Gene Ontology distribution of ES proteins and non-ES proteins from T. solium.

Distribution of Gene Ontology terms at level 2 for: (A) Molecular Function, (B) Cellular Component and (C) Biological Process.

The most represented GO terms in the 838 ES proteins at Molecular Function category (Figure 2A) were: binding (42%) and catalytic activity (37%). The molecular function regulator and catalytic activity terms show an overrepresentation of annotated sequences in the ES proteins as compared to the distribution of the same terms for the non-ES proteins of Taenia solium genome (Figure 2A). Contrary, transporter activity and binding terms show a subrepresentation of annotated sequences in the secretome as compared to the distribution of the same terms for the non-ES proteins. The binding term predominantly includes at the third level subcategory the ion binding (13%), protein binding (11%), organic cyclic compound binding (11%), heterocyclic compound binding (11%) and small molecule binding (10%) terms. The catalytic activity term predominantly includes at the third level subcategory the hydrolase activity (10%), transferase activity (10%), oxidoreductase activity (3%), isomerase activity (1%), ligase activity (0.5%) and lyase activity (0.5%) terms.

The most represented GO terms in the ES proteins at Cellular Component category (Figure 2B) were: cell (28%), organelle (21%), membrane (21%), macromolecular complex (10%), extracellular region (9%) and membrane enclosed lumen (4%) terms. The extracellular matrix, extracellular region and membrane terms show an overrepresentation in the secretome as compared to the distribution of the same terms for the non-ES proteins (Figure 2B). The most represented GO terms in the 838 ES proteins at Biological Process category (Figure 2C) were: cellular process (18%), metabolic process (16%), single-organism process (14%), biological regulation (10%), response to stimulus (7%) and multicellular organism process (5%) terms. The biological adhesion, biological regulation and metabolic process terms show an overrepresentation in the secretome as compared with the distribution of the same terms for the non-ES proteins of Taenia solium genome.

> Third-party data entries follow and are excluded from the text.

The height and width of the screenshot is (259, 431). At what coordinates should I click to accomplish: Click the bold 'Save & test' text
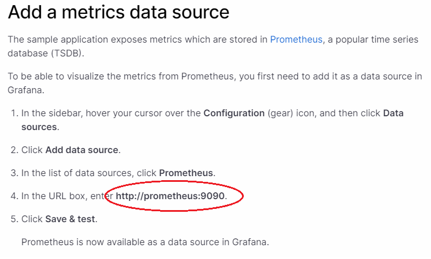[70, 219]
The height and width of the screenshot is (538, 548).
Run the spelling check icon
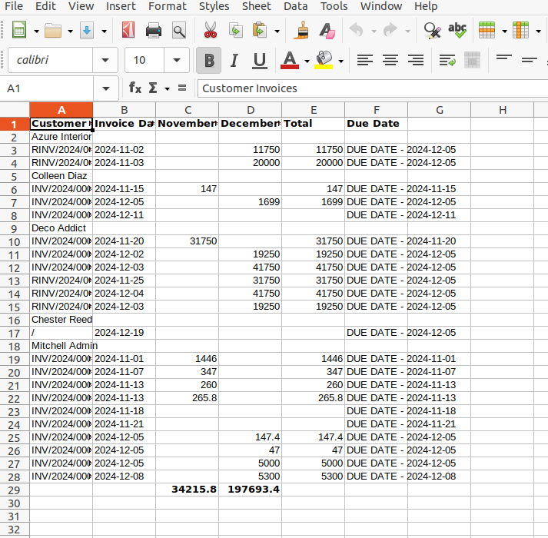point(457,31)
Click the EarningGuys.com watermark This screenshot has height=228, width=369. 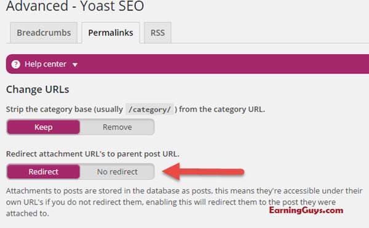click(x=306, y=210)
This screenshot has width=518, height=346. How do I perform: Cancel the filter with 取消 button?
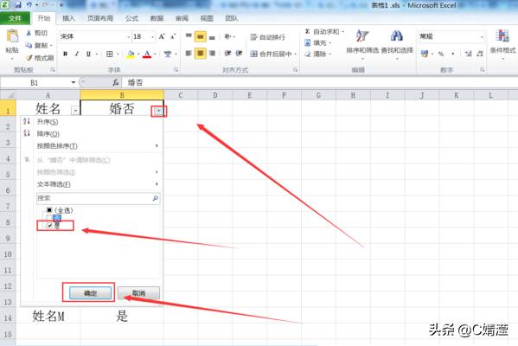(138, 293)
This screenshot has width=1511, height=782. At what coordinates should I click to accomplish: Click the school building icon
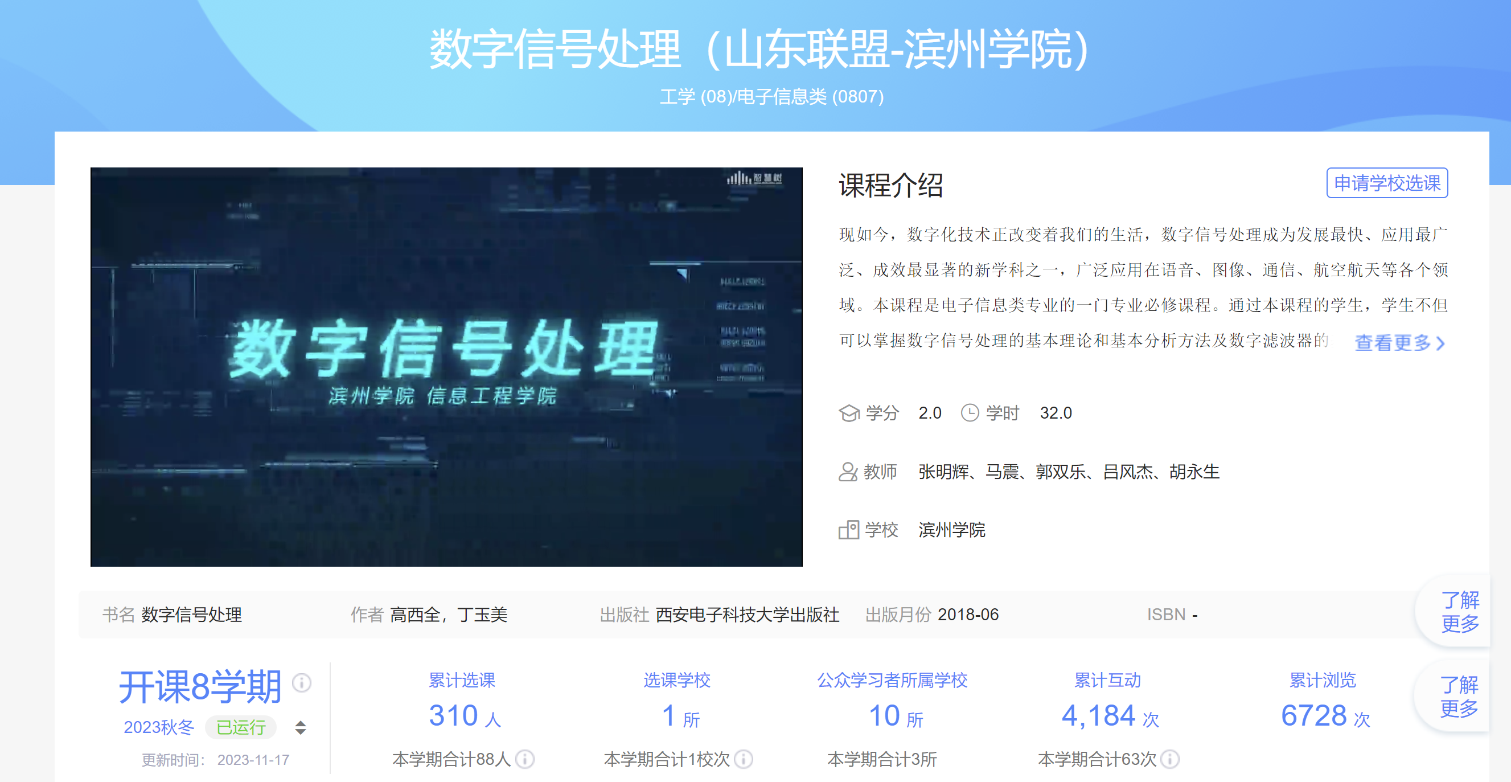point(848,530)
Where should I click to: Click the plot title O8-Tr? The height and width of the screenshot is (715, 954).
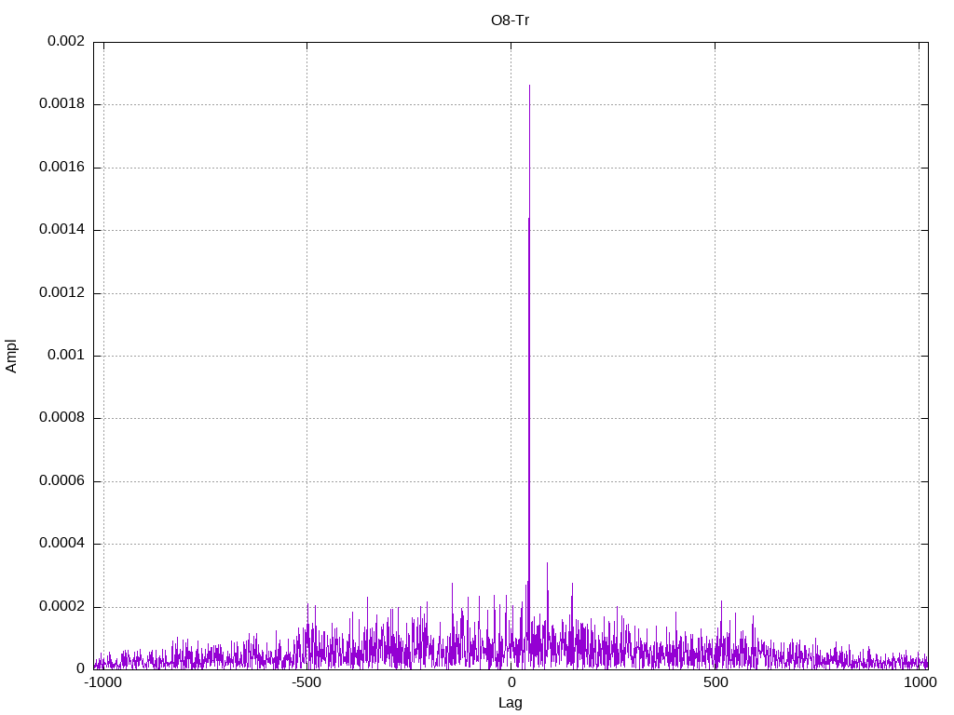(510, 20)
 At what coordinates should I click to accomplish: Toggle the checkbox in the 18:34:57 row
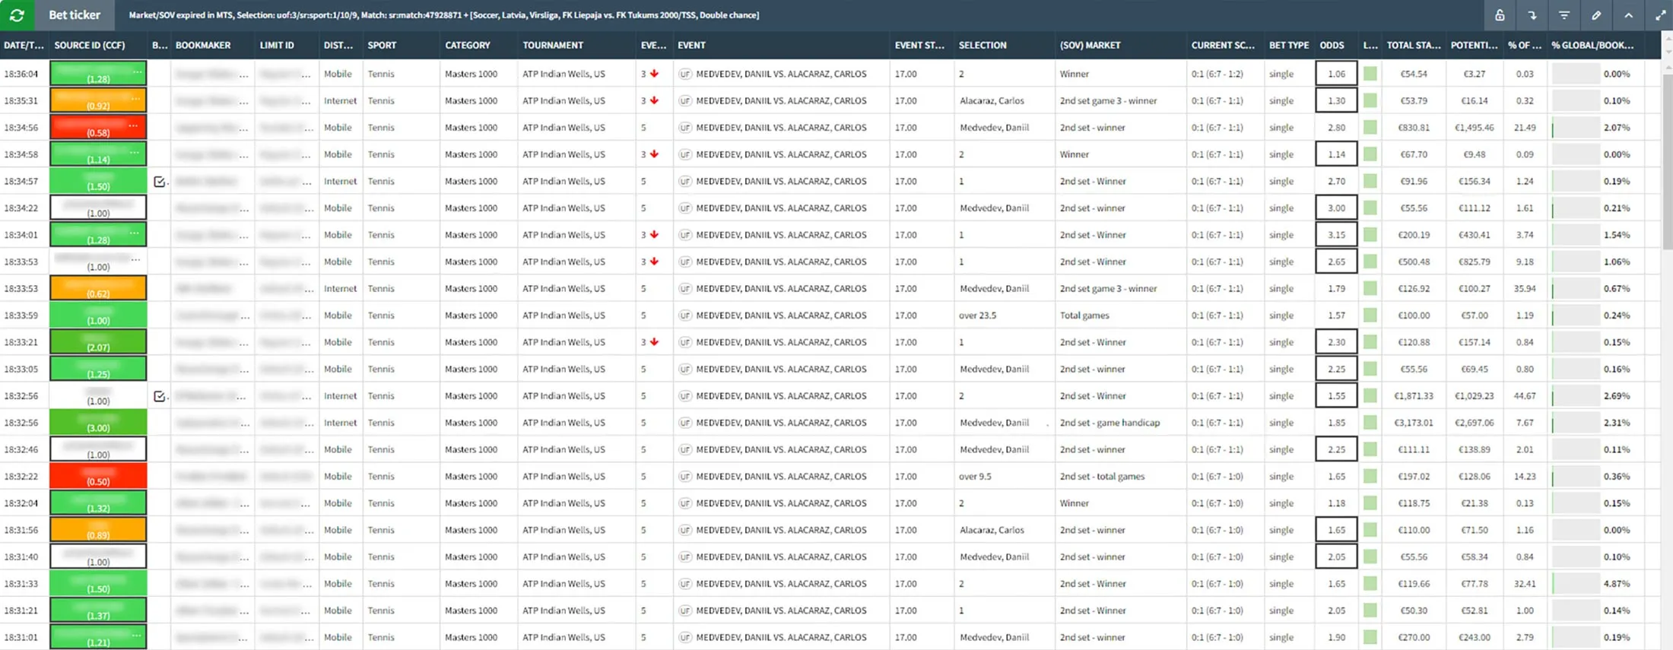[x=159, y=182]
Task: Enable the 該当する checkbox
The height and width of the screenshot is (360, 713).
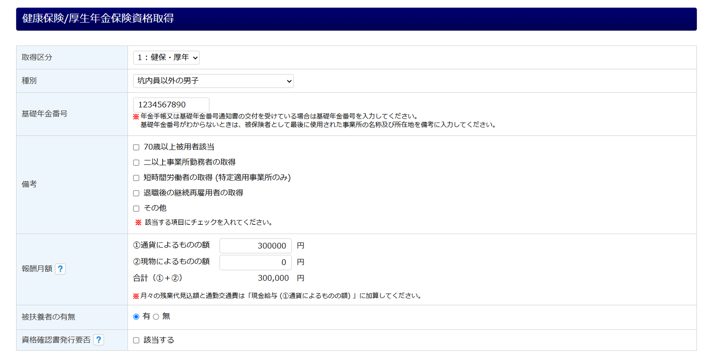Action: [x=136, y=340]
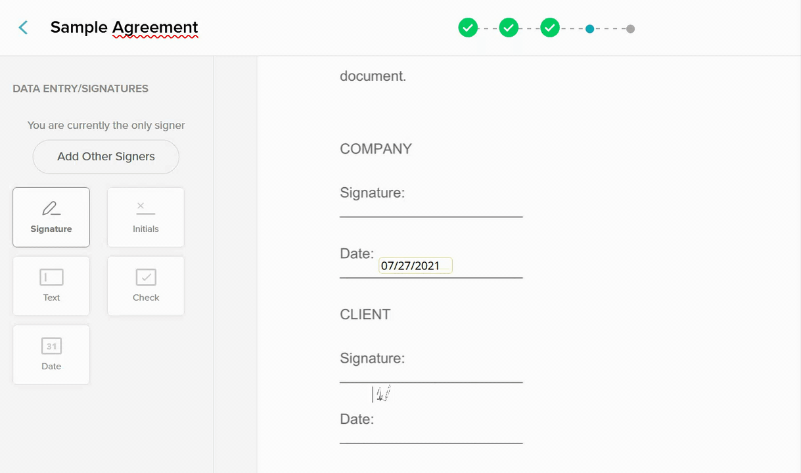Viewport: 801px width, 473px height.
Task: Click the blank Company Signature line
Action: coord(430,215)
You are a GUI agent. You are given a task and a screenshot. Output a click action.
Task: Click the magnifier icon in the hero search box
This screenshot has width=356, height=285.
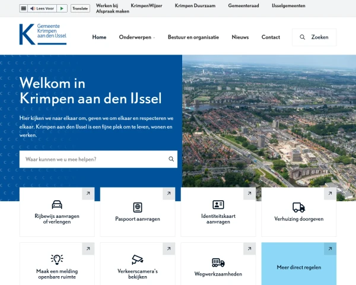pyautogui.click(x=171, y=159)
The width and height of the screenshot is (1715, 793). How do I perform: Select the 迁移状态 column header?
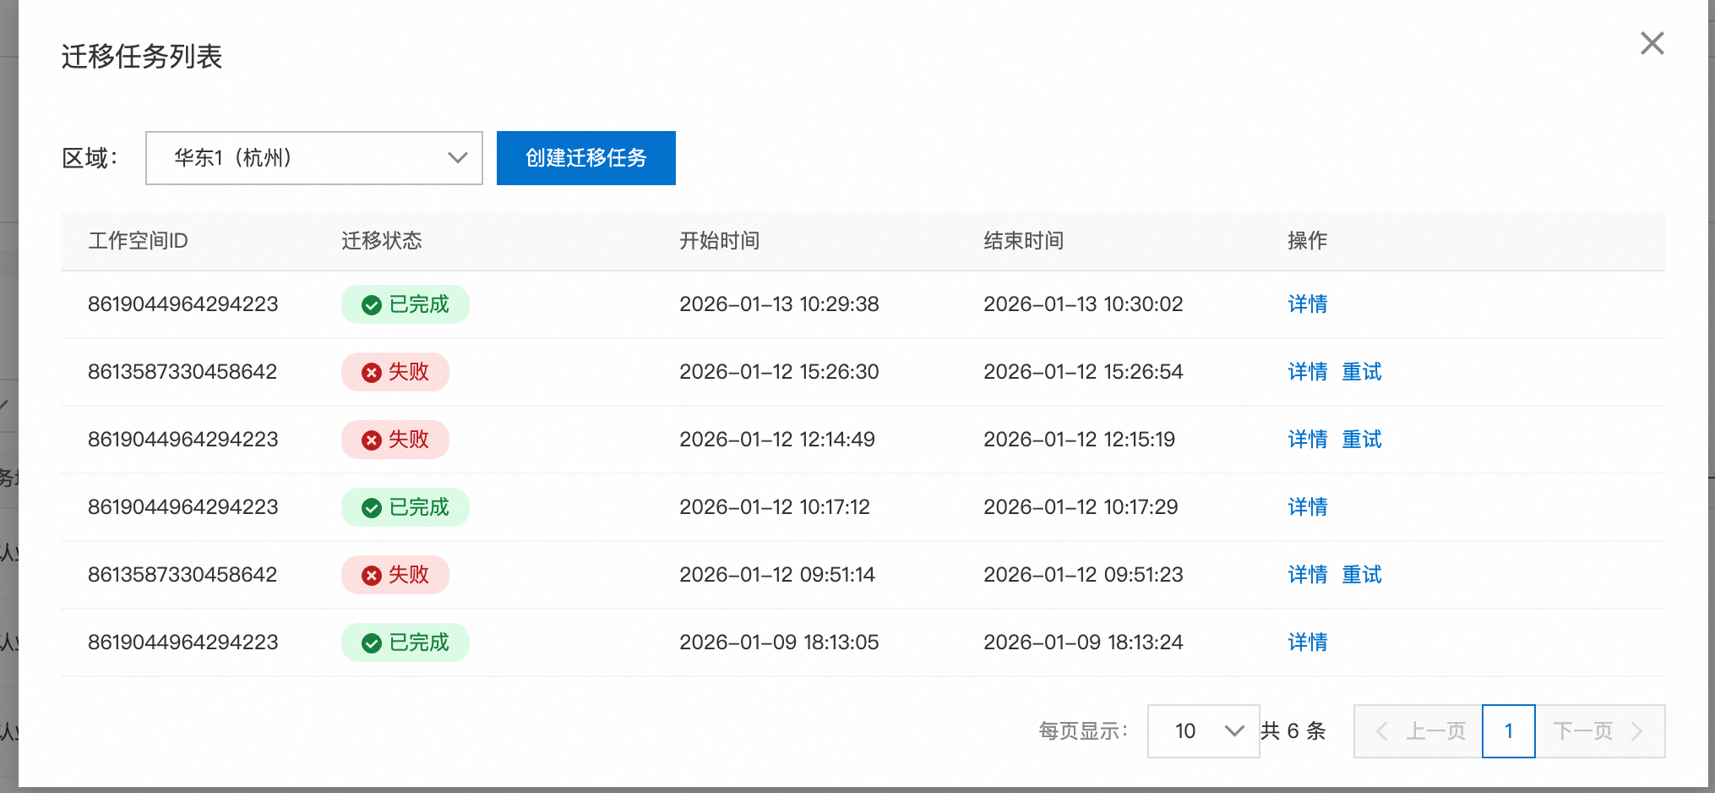tap(381, 241)
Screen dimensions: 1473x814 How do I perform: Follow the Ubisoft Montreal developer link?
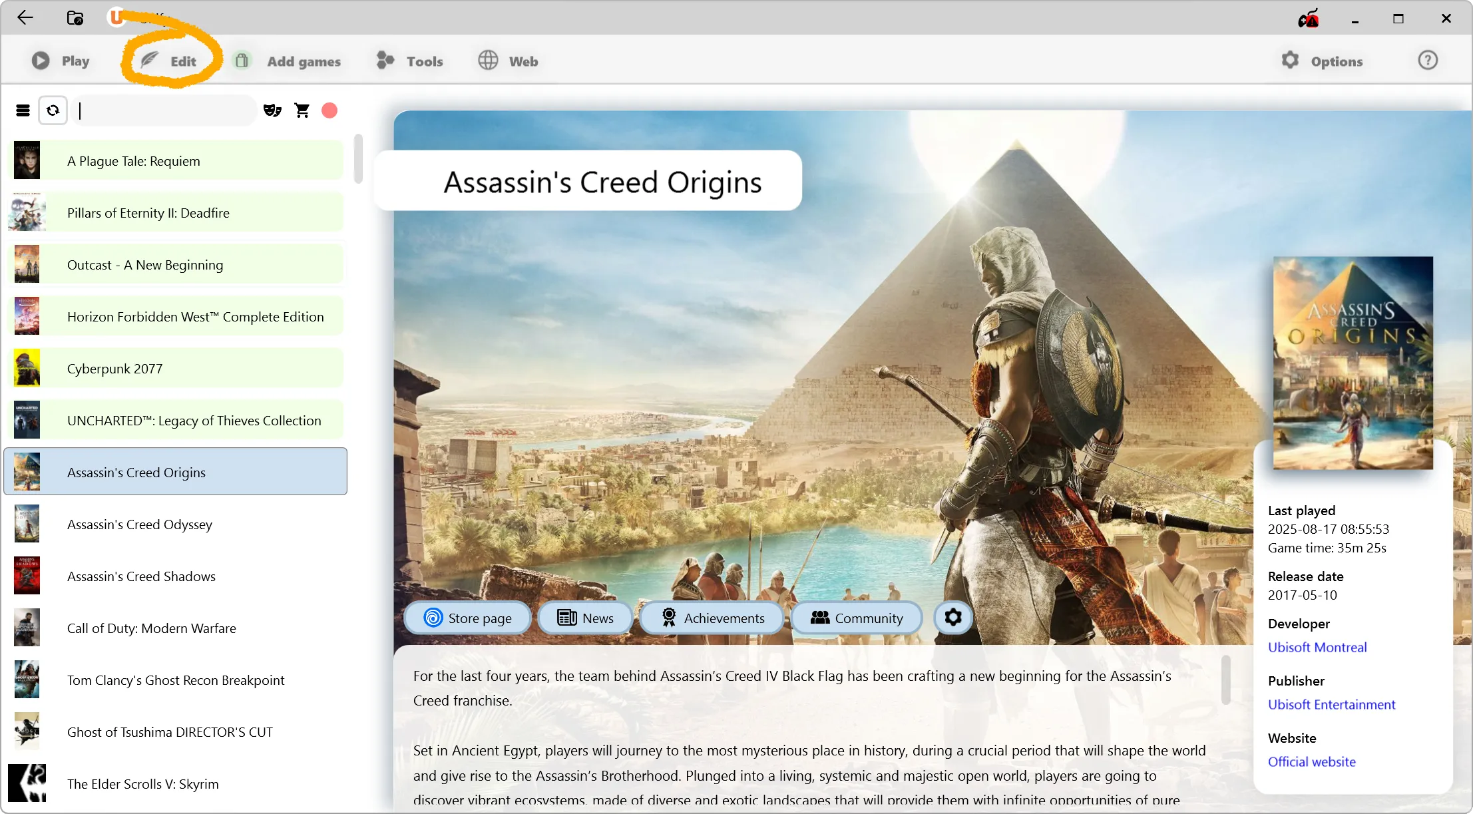tap(1317, 647)
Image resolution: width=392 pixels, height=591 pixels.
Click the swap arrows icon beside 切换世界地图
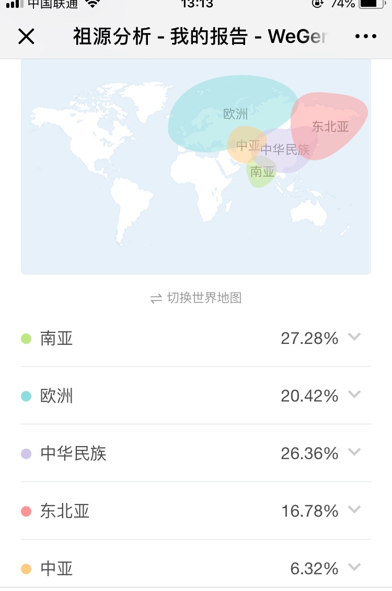pos(156,299)
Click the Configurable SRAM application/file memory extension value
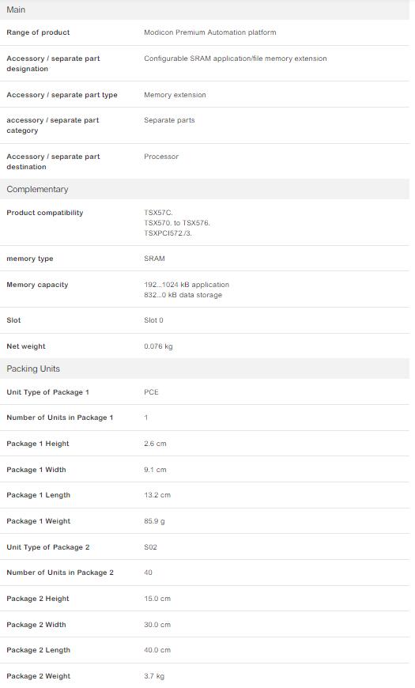 pos(235,59)
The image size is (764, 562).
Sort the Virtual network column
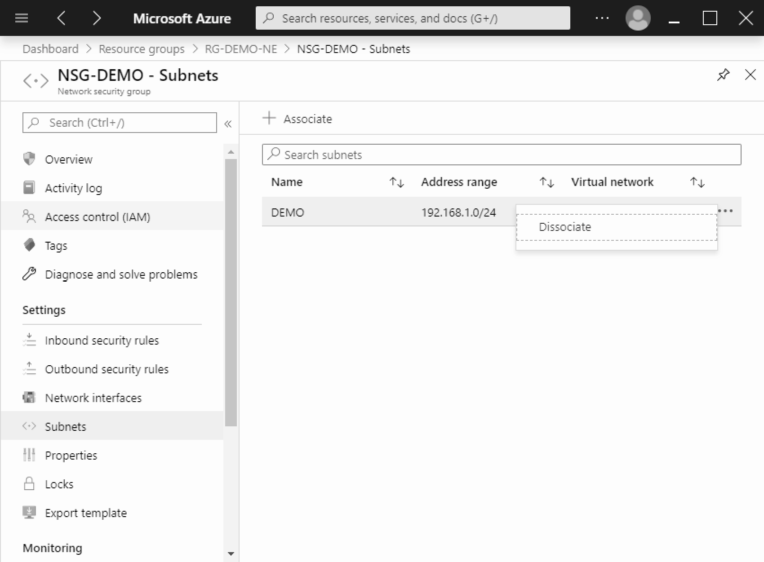pos(697,182)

Gene Ontology terms enrichment

We analyze whether any GO term shows a significant enrichment in the secretome as compared to the expected by GO term distributions for all T. solium genome (Figure 3). In the molecular Function category a significant enrichment with terms related to the regulation of peptidase activities, extracellular matrix structural constituent and oxidoreductase activity was found (Figure 3A). The terms related to extracellular components, endoplasmic reticulum lumen and components anchored to membrane shows a significant enrichment in the Cellular Component category (Figure 3B). The terms that show a significant enrichment in Biological Process category were related to regulation of peptidase and hydrolase activity, proteolysis and extracellular structure organization (Figure 3C). The complete lists of significantly GO enrichments assigned to ES proteins are provided in Supplementary Tables S1–S3.

Figure 3
figure 3

Gene Ontology enrichment of ES proteins as compared to the total proteins from T. solium genome.

Significantly enrichments of Gene Ontology terms for: (A) Molecular Function, (B) Cellular Component and (C) Biological Process.

Pathway mapping

We used KAAS42,43,44 to annotate ES proteins to biochemical pathways. A total of 384 (45.8%) ES proteins were associated to 166 KEGG pathways. The most represented KEGG pathways are shown in Table 1 and full annotations are available in Supplementary Table S4. The two most frequently mapped KEGG pathways were protein processing in endoplasmic reticulum and Lysosome. Interestingly, four proteins were predicted as involved in antigen processing and presentation (ranking 23) which might play critical roles in host-parasite interactions.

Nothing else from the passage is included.